In a move to diversify the 90-year-old organization's mainly white, mainly male ranks, and perhaps render the #OscarsSoWhite hashtag obsolete, the academy invited an unprecedented 774 new members to join last Wednesday.
And television, it appears, provided many of those names.
Phylicia Rashad ("The Cosby Show"), Donald Glover ("Atlanta"), Rami Malek ("Mr. Robot"), Debbie Allen ("Grey's Anatomy"), Priyanka Chopra ("Quantico"), Sharon Gless ("Cagney & Lacey") and Lou Ferrigno (yes, you read that right — the TV "Hulk" of 1970s fame) and TV legend Betty White, are among this year's class of invitees.
Sure, they've all done work in major motion pictures, but that's not where their success or notoriety lives.
Just try to name an indelible Betty White film role without turning to Google.
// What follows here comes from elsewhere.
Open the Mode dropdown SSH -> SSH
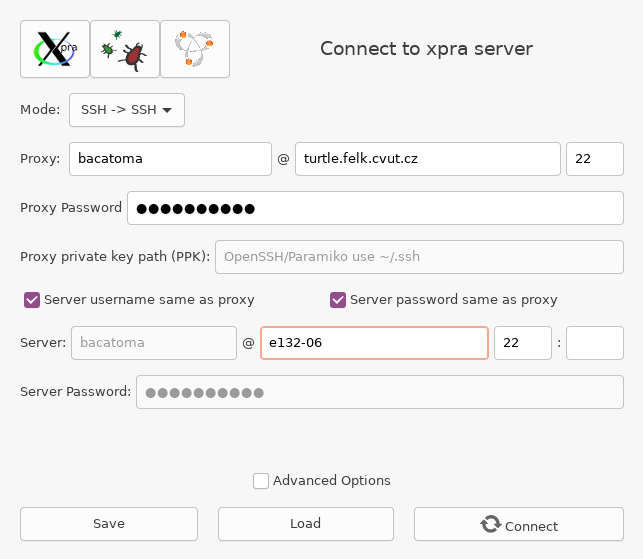The image size is (643, 559). (127, 110)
And did you know the striking Chopra from Hollywood, or Bollywood, before "Quantico"?
The inclusion of TV industry folk in the academy is a highly visible symbol of how the caste system of Hollywood has changed — TV is no longer seen as something less than film, if only because there is much more cross-pollination of talent.
Over the past decade film stars have gone to TV in hopes of Emmys, which they often got: Kate Winslet, Al Pacino, Julianne Moore, Michael Douglas, Jessica Lange, to name just a few. Now television is infiltrating the Oscars.
Given that TV is inarguably the ascendant medium, it's only good business for film to make what was once known as small-screen talent part of its fold.
NBC's "Saturday Night Live" is and was home to several of the names now on the list of academy invitees: Leslie Jones, Kate McKinnon, Amy Poehler, Maya Rudolph, Molly Shannon.
And premium and basic cable gave the academy several standouts. HBO boosted the careers of Adam Driver from "Girls" and Riz Ahmed from "The Night Of," AMC made Jon Hamm a household name with his role on "Mad Men," and Keegan-Michael Key and Jordan Peele — writer-director of this year's buzzed-about blockbuster horror hit "Get Out" and invited by multiple branches of the academy— sprang from Comedy Central's "Key & Peele."
To be eligible to join, these actors had to have, according to the academy, "a minimum of three theatrical feature film credits, in all of which the roles played were scripted roles, one of which was released in the past five years, and all of which are of a caliber that reflect the high standards of the Academy."
It does not say that we must remember or even know what those roles were.
But their inclusion into the honored position of academy member is not totally out of left field. Bill Mumy, whose most notable role was as the young Will Robinson in "Lost in Space," has been a member since 1975.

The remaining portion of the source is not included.